[DATA EXTRACTS Boundary: Start]

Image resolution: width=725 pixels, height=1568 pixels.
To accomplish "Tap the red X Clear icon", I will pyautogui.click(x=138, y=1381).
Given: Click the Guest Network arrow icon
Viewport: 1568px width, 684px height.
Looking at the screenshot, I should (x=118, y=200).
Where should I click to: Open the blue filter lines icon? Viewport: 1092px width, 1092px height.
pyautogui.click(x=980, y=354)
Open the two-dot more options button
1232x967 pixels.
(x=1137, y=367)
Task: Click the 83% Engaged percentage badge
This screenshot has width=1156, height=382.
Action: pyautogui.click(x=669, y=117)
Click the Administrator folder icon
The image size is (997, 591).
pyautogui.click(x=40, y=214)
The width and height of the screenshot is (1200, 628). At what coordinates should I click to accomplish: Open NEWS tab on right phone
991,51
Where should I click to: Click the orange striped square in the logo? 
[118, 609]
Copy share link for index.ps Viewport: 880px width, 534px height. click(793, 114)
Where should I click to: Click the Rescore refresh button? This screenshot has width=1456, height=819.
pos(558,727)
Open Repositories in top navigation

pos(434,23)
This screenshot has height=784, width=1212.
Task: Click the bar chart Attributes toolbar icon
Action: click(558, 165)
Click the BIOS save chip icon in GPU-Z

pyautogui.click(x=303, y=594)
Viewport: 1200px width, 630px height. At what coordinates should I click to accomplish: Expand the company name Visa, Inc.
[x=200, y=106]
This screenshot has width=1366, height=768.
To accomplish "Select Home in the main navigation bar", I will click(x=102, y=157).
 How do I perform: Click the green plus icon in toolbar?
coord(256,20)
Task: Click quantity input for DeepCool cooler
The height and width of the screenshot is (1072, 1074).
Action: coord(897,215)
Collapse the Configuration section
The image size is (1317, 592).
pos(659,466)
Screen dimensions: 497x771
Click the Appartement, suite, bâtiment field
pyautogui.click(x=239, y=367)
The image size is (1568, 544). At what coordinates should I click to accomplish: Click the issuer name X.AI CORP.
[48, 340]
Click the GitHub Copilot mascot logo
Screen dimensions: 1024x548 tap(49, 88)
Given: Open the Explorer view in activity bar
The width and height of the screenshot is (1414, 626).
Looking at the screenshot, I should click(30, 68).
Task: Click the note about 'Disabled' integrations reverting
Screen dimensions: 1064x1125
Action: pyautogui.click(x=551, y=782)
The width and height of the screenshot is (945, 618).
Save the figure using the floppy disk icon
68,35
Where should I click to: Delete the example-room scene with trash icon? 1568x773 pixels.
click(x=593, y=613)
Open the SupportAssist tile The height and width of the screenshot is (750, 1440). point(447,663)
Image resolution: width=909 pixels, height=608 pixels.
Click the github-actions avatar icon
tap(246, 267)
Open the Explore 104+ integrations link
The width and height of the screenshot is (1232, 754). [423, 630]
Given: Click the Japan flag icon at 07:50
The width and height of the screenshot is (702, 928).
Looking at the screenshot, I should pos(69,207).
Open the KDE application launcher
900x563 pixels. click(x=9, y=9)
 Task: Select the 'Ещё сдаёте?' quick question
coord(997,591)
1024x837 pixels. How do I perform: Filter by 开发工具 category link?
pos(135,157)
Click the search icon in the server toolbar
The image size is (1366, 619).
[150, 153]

[DATA EXTRACTS Boundary: End]

The lines to return begin at the first line of the records and end at the line holding "Copy share link"; please return them exactly, including both, and nothing beyond.

Image resolution: width=725 pixels, height=1568 pixels.
To accomplish "Tap the red X Clear icon", I will pyautogui.click(x=138, y=1381).
Given: Click the Guest Network arrow icon
Viewport: 1568px width, 684px height.
Looking at the screenshot, I should (x=118, y=200).
Where should I click to: Open the blue filter lines icon? Viewport: 1092px width, 1092px height.
pyautogui.click(x=980, y=354)
Open the two-dot more options button
1232x967 pixels.
(x=1137, y=367)
Task: Click the 83% Engaged percentage badge
This screenshot has width=1156, height=382.
Action: pyautogui.click(x=669, y=117)
Click the Administrator folder icon
The image size is (997, 591).
pyautogui.click(x=40, y=214)
The width and height of the screenshot is (1200, 628). At what coordinates should I click to accomplish: Open NEWS tab on right phone
991,51
Where should I click to: Click the orange striped square in the logo? 
[118, 609]
Copy share link for index.ps Viewport: 880px width, 534px height. click(793, 114)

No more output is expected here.